Statalist


[Date Prev][Date Next][Thread Prev][Thread Next][Date index][Thread index]

Re: st: smaller, smoother maps


From   "Sergiy Radyakin" <[email protected]>
To   [email protected]
Subject   Re: st: smaller, smoother maps
Date   Fri, 29 Aug 2008 19:40:04 -0400

Hi Austin!

My preferred answer would be: use amap which works directly with
shapefiles and works fast enough not to bother about smoothing them. I
had a look at the file you've linked and I had the same problem that
you do with a number of countries that have long coastline, which is
where the large number of points come from. Even after I wrote a
program which calls Stata's [undocumented?] gdi commands it was still
crawling for countries like Indonesia - because of large number of
islands. Now it works in a flash. :)

http://siteresources.worldbank.org/INTPOVRES/Images/MainWindow2.png
http://siteresources.worldbank.org/INTPOVRES/Resources/477227-1184622288835/4002237-1219247341749/ADePT_Maps2.pdf
http://go.worldbank.org/LYW5JRKLP0

If you only prefer spmap/tmap or you are not a Windows user, there is
a website that does exactly what you need: map simplification,
reduction, generalization. The website is called www.mapshaper.org. It
is described, e.g. here:
http://maps.grammata.com/autocarto2006_paper.pdf

On the up side:
1. you can clearly see what's happening to your data
2. you can choose the parameters interactively
3. you can typically drop about 80% of your data without a significant
damage to the way map looks like.

On the down side:
1. you actually need a shapefile to get started. If you have a .dta
file from someone already prepared for spmap/tmap - this will not
work.
2. you need to upload this shapefile to this website - if it is
copyrighted or anything, you might double check if this is allowed. It
does not mean that the file will be automatically exposed there to
anyone, but what do I know...
3. it works almost always, but sometimes it creates strange jitter. I
carefully inspect the resulting shapefile to see if there are any
problems, and if so - do another iteration with different parameters.
It seems that those problems could be shapefile-specific.

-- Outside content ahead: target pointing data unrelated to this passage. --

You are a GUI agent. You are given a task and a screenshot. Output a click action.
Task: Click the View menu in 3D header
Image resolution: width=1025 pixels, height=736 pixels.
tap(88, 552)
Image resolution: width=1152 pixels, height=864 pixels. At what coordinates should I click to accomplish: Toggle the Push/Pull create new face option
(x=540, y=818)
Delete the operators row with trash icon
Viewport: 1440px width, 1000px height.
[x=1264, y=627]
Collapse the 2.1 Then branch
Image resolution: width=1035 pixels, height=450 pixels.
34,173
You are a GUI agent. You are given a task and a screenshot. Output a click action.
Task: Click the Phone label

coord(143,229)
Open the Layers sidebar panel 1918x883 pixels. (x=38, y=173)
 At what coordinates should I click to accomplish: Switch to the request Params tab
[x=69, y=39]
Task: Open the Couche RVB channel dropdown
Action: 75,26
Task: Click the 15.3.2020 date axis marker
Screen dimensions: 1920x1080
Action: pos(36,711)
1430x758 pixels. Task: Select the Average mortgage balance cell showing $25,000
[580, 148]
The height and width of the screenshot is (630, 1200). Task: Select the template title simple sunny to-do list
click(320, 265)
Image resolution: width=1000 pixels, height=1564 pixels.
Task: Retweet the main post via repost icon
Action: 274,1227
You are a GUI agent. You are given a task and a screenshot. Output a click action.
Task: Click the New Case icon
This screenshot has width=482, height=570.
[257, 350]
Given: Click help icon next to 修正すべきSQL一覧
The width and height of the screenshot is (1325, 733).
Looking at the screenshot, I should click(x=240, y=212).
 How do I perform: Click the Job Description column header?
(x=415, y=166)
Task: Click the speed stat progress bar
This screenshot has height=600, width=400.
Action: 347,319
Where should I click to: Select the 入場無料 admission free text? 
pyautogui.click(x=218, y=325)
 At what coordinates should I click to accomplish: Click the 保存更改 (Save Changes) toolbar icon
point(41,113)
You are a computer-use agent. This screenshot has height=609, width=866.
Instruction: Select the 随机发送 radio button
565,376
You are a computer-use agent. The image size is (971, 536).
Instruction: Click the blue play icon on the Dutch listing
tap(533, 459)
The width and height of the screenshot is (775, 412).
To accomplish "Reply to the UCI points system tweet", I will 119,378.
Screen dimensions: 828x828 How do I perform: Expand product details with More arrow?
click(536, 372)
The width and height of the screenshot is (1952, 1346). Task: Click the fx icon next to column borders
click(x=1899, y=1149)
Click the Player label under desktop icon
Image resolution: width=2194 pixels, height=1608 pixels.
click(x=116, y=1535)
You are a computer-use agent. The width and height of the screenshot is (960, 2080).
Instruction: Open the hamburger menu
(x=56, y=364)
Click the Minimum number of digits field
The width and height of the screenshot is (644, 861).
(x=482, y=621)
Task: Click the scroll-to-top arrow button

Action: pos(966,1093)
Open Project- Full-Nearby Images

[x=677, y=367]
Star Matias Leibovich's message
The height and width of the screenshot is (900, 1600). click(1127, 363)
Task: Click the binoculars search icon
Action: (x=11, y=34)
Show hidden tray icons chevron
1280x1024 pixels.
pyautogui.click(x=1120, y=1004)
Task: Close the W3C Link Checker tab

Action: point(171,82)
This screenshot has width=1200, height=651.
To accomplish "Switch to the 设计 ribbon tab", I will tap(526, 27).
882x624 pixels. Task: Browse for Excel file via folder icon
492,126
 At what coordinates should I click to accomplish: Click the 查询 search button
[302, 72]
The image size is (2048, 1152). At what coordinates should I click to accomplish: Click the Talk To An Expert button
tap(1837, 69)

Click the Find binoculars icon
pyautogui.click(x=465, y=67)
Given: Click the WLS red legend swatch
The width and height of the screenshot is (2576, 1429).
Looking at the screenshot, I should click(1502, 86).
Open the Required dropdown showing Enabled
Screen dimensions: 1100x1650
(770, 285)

After you find a suitable combination of parameters, you can download
the resulting (smaller) shapefile back from this site and convert it
to Stata .dta-format using shp2dta.ado.

If you want to implement simplification yourself, Google
"Douglas-Peucker algorithm". You might want to be more carefull with
removing small polygons. Accidentially removing Kuril islands from the
map of Russia can make lot's of people unhappy.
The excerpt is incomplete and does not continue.